Could you write out, word for word, each line from the one containing "Task: Share via the Google Plus icon" to the last line of the data below, both included and nothing more?
◆ ◆ ◆ ◆
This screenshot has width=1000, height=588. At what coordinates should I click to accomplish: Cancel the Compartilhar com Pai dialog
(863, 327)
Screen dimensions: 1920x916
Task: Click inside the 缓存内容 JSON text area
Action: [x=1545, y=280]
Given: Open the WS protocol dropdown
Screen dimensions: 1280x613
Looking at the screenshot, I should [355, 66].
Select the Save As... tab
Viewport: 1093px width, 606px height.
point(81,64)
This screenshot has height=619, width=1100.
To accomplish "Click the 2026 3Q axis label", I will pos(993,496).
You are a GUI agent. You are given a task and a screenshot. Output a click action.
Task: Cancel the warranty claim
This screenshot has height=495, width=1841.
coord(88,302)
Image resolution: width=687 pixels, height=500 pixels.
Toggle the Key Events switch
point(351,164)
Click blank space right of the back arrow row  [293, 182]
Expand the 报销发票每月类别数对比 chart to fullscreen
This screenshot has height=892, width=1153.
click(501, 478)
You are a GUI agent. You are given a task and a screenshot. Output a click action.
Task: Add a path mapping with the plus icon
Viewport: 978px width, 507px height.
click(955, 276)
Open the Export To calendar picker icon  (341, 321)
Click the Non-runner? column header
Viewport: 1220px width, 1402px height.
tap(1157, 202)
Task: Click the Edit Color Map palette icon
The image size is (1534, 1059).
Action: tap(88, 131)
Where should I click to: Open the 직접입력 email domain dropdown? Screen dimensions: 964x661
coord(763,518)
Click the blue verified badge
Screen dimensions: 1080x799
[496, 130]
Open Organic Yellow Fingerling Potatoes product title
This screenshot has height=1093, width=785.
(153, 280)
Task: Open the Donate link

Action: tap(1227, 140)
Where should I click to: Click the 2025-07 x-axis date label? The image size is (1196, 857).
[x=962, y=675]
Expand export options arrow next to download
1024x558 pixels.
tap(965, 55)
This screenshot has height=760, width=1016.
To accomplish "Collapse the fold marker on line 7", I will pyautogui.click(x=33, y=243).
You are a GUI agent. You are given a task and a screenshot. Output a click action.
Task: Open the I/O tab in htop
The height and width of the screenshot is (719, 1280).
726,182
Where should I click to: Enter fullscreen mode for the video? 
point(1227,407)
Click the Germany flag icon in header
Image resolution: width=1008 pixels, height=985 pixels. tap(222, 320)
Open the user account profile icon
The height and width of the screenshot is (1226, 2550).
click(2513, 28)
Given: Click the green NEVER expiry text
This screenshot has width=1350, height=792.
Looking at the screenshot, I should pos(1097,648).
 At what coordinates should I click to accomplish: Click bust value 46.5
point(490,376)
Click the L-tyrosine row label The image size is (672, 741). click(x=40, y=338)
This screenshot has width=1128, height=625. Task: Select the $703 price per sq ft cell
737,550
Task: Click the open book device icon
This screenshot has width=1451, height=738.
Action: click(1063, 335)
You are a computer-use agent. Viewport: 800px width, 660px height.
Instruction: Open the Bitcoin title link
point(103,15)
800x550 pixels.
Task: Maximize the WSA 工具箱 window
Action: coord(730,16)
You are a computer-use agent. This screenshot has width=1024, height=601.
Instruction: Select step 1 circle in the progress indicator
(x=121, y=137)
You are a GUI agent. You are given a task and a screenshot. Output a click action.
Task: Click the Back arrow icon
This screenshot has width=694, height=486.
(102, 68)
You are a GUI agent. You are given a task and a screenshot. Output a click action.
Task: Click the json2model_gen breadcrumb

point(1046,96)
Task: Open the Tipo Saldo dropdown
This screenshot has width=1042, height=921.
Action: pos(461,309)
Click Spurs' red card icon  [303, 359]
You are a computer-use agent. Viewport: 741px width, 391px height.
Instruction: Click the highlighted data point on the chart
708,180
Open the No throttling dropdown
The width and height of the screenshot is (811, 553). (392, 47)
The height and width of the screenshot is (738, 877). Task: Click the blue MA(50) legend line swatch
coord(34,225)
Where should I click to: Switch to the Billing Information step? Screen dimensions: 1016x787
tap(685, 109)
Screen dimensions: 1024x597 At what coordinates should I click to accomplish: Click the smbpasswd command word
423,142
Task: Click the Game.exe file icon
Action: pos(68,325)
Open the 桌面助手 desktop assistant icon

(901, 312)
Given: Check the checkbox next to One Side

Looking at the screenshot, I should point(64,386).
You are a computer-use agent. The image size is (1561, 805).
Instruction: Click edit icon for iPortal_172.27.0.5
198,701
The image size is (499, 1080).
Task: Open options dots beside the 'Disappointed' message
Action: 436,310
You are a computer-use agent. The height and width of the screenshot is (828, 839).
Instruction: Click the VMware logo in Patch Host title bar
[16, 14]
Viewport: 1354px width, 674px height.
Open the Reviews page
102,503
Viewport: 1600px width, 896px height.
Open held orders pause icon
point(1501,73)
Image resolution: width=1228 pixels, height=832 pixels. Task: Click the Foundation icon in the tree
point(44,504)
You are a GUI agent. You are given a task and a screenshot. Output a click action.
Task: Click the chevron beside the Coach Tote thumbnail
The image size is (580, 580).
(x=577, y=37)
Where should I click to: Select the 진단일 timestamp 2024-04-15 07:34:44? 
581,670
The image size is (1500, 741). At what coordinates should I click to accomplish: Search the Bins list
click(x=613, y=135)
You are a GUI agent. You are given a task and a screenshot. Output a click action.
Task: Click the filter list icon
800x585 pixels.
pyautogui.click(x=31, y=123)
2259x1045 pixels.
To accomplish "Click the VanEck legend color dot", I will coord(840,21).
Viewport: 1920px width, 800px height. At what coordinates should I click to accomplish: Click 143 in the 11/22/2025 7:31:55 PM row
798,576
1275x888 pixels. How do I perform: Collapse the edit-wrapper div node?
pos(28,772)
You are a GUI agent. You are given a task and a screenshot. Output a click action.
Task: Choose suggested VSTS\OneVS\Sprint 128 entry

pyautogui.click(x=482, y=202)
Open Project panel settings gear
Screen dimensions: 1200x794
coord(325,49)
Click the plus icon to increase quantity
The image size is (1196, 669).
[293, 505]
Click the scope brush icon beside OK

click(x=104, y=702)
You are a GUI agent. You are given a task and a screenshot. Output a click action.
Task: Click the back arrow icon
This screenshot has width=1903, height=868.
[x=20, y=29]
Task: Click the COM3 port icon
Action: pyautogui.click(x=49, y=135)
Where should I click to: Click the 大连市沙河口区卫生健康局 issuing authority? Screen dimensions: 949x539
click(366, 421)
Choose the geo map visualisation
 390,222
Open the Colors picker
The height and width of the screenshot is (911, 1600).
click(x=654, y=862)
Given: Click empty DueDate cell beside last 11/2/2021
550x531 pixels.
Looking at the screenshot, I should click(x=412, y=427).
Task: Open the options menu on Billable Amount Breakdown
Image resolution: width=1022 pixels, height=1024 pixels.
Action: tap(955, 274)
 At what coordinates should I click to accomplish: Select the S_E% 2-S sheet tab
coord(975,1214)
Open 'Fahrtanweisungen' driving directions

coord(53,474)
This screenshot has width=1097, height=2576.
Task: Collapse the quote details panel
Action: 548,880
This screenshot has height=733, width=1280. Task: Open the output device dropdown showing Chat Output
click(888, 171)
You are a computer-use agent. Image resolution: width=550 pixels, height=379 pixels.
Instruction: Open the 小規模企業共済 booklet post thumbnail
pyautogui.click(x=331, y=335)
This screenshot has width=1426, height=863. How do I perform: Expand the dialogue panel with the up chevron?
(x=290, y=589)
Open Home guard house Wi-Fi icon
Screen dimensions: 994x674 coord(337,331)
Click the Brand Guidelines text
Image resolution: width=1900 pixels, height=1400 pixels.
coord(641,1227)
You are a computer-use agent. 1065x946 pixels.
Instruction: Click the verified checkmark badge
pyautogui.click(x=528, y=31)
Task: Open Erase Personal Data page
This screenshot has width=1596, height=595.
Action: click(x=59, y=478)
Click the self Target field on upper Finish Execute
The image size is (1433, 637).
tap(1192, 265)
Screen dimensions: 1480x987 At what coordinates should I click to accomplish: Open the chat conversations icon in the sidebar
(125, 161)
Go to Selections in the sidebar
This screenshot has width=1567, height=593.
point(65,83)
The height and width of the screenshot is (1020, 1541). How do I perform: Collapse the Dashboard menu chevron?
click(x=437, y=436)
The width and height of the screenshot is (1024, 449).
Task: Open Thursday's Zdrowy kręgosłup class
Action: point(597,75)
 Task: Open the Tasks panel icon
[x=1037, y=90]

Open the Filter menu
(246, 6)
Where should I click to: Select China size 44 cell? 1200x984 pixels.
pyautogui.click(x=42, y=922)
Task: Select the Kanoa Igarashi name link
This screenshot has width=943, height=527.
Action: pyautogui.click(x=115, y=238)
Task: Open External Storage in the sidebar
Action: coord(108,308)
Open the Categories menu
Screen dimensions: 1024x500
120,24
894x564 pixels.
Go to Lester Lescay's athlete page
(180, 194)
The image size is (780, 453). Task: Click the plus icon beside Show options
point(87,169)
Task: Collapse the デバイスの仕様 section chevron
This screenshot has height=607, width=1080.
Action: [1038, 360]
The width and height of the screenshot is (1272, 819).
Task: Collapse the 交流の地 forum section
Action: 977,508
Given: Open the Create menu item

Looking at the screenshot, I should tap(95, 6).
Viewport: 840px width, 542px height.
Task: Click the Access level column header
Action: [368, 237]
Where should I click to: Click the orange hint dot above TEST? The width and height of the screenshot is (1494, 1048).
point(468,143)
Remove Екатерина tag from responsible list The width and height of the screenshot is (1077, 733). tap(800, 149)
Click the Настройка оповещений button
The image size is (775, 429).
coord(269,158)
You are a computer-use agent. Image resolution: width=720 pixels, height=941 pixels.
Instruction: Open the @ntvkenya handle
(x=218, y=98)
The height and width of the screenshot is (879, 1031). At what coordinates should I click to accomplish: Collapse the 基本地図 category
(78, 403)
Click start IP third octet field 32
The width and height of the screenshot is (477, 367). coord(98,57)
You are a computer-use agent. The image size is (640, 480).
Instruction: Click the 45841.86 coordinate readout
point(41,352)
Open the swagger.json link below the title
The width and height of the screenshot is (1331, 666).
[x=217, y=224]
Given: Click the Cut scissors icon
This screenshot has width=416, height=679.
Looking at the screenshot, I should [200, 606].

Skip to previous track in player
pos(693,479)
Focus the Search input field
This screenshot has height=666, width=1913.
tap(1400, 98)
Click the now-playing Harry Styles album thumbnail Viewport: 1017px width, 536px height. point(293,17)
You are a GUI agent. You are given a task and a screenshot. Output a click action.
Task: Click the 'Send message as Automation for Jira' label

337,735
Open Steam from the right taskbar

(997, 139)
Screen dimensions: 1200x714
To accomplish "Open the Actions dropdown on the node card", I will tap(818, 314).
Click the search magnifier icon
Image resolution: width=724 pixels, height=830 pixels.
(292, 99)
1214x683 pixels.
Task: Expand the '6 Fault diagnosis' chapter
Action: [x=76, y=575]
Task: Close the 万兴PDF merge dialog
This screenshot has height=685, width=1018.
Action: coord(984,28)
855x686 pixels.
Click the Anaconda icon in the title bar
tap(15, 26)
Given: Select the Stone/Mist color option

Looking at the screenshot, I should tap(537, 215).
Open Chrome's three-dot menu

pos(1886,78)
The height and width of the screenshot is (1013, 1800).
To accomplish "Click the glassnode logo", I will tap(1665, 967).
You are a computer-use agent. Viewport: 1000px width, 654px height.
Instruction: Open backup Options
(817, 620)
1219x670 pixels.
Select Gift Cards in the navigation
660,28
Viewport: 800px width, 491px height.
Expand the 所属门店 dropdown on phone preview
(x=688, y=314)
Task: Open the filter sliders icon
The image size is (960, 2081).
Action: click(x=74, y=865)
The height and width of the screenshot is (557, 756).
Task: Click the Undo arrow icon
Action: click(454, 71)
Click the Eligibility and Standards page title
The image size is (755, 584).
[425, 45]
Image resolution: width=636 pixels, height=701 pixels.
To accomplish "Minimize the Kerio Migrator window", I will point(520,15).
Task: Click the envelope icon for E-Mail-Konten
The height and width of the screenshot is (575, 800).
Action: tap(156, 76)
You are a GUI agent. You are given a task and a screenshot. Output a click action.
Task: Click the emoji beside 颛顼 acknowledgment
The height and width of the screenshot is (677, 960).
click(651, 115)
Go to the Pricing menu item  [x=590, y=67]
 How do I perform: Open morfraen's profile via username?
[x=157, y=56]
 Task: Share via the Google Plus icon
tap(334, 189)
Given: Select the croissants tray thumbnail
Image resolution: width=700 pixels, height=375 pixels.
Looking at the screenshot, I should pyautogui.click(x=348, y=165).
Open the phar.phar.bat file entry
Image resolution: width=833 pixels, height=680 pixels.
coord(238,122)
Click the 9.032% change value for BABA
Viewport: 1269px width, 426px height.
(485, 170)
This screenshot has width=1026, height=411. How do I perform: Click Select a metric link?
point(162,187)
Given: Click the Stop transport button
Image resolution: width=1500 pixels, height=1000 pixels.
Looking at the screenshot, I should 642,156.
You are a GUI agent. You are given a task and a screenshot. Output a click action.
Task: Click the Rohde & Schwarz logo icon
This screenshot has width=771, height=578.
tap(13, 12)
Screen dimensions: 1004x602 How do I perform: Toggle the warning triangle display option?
◆ ◆ ◆ ◆
#### Reply to the exercise
 Task: Share via the Google Plus icon
tap(334, 189)
Given: Select the croissants tray thumbnail
Image resolution: width=700 pixels, height=375 pixels.
Looking at the screenshot, I should pyautogui.click(x=348, y=165).
Open the phar.phar.bat file entry
Image resolution: width=833 pixels, height=680 pixels.
coord(238,122)
Click the 9.032% change value for BABA
Viewport: 1269px width, 426px height.
(485, 170)
This screenshot has width=1026, height=411. How do I perform: Click Select a metric link?
point(162,187)
Given: Click the Stop transport button
Image resolution: width=1500 pixels, height=1000 pixels.
Looking at the screenshot, I should 642,156.
You are a GUI agent. You are given a task and a screenshot. Output a click action.
Task: Click the Rohde & Schwarz logo icon
This screenshot has width=771, height=578.
tap(13, 12)
Screen dimensions: 1004x602 How do I perform: Toggle the warning triangle display option?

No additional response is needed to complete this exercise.